- DIRECTIONS:
Please, could you print all the lines below exactly, leaving out the pictures?

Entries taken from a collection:
········

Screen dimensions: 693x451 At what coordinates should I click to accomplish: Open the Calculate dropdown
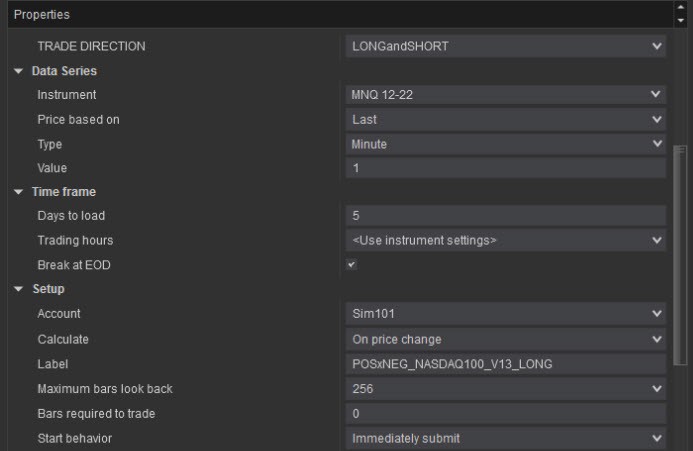(x=505, y=339)
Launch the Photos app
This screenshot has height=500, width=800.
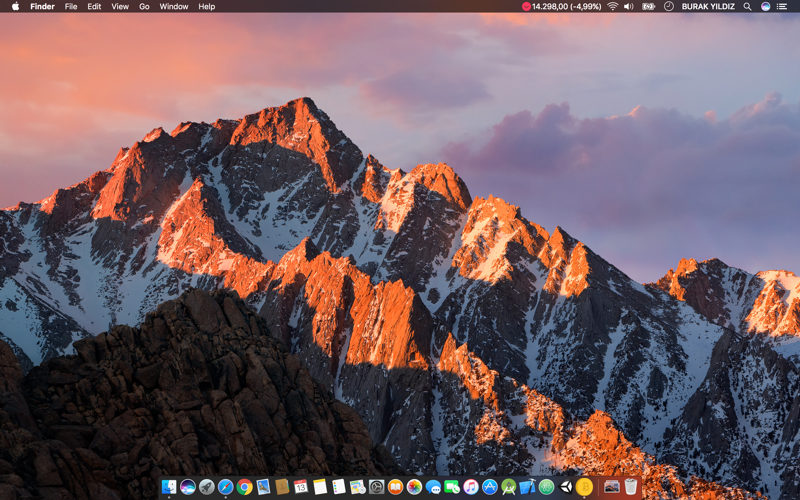click(414, 487)
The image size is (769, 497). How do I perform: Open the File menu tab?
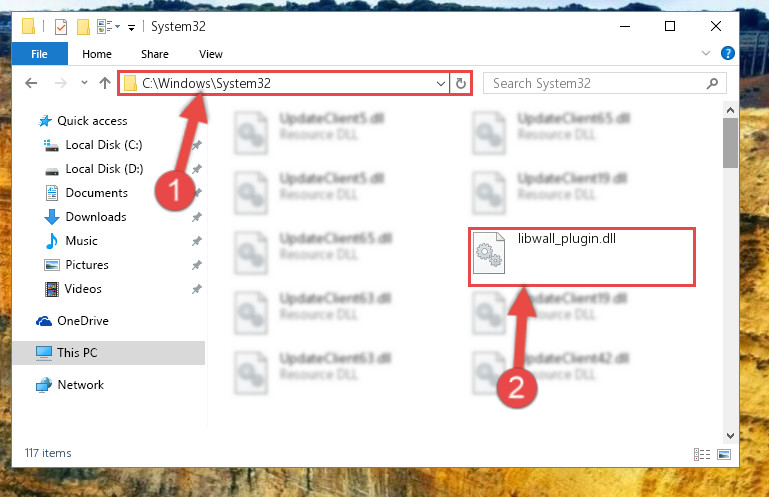click(x=40, y=54)
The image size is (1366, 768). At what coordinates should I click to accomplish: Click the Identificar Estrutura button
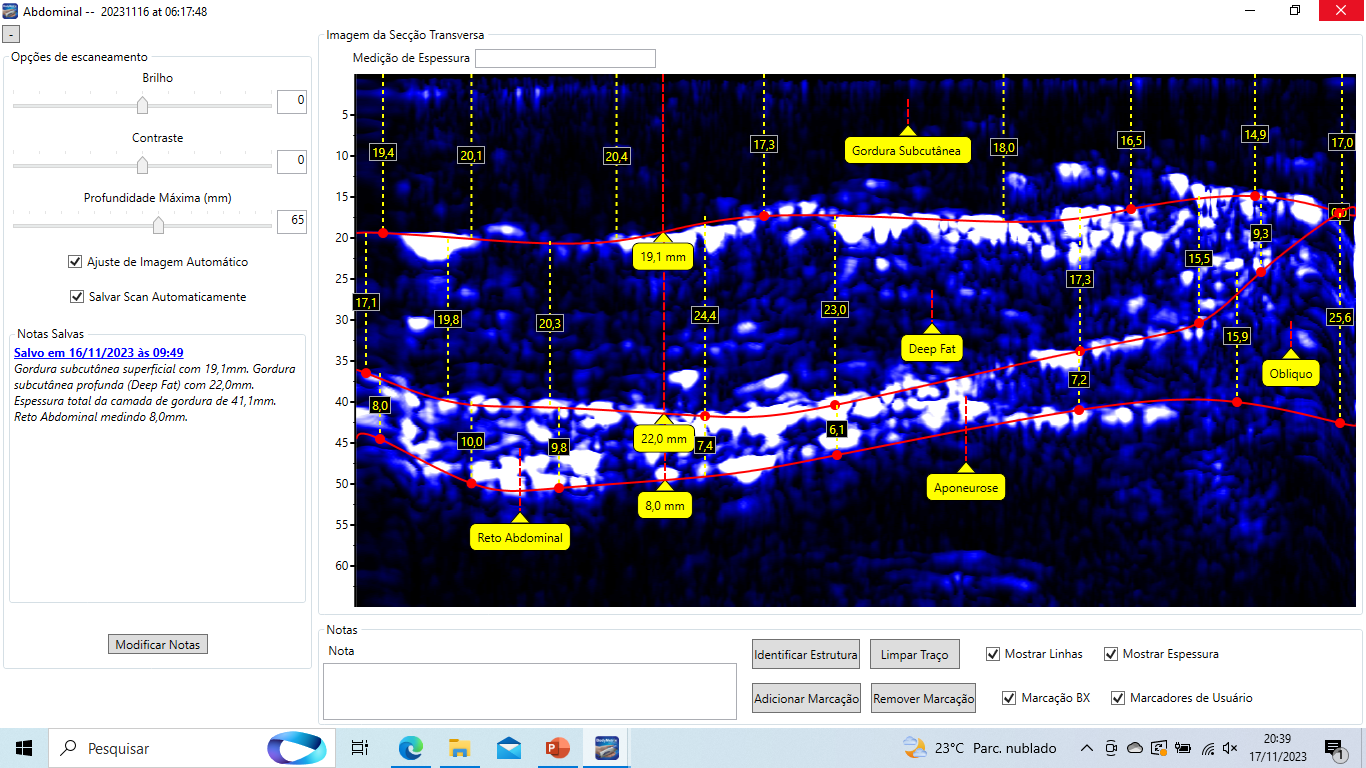[x=805, y=655]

········

- WRITTEN REPLY:
Screen dimensions: 693x451 At what coordinates should I click to accomplish: Open the Calculate dropdown
(x=505, y=339)
Launch the Photos app
This screenshot has height=500, width=800.
click(414, 487)
The image size is (769, 497). How do I perform: Open the File menu tab?
click(x=40, y=54)
The image size is (1366, 768). At what coordinates should I click to accomplish: Click the Identificar Estrutura button
[x=805, y=655]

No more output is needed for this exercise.